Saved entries
○ ○ ○ ○ ○

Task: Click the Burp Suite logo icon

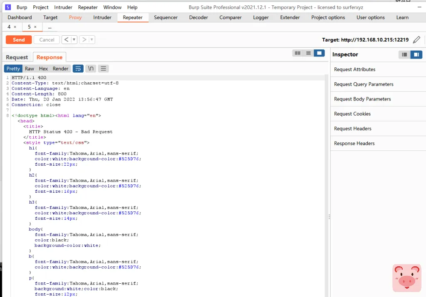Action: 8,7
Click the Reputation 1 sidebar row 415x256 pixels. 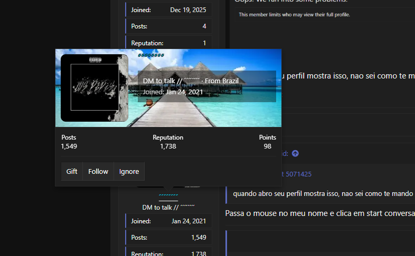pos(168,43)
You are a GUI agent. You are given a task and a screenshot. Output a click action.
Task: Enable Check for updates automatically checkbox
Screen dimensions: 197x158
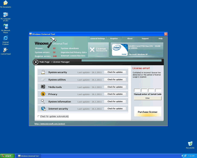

○ ○ ○ ○ ○

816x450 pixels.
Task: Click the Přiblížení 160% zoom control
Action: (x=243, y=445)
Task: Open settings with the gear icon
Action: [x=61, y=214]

○ ○ ○ ○ ○

What is expected:
Starting at the line that has "Task: Enable Check" in the records above, restate word for word every line until the one that has "Screen dimensions: 197x158", and include that one as well.

Result for this task:
Task: Enable Check for updates automatically checkbox
Screen dimensions: 197x158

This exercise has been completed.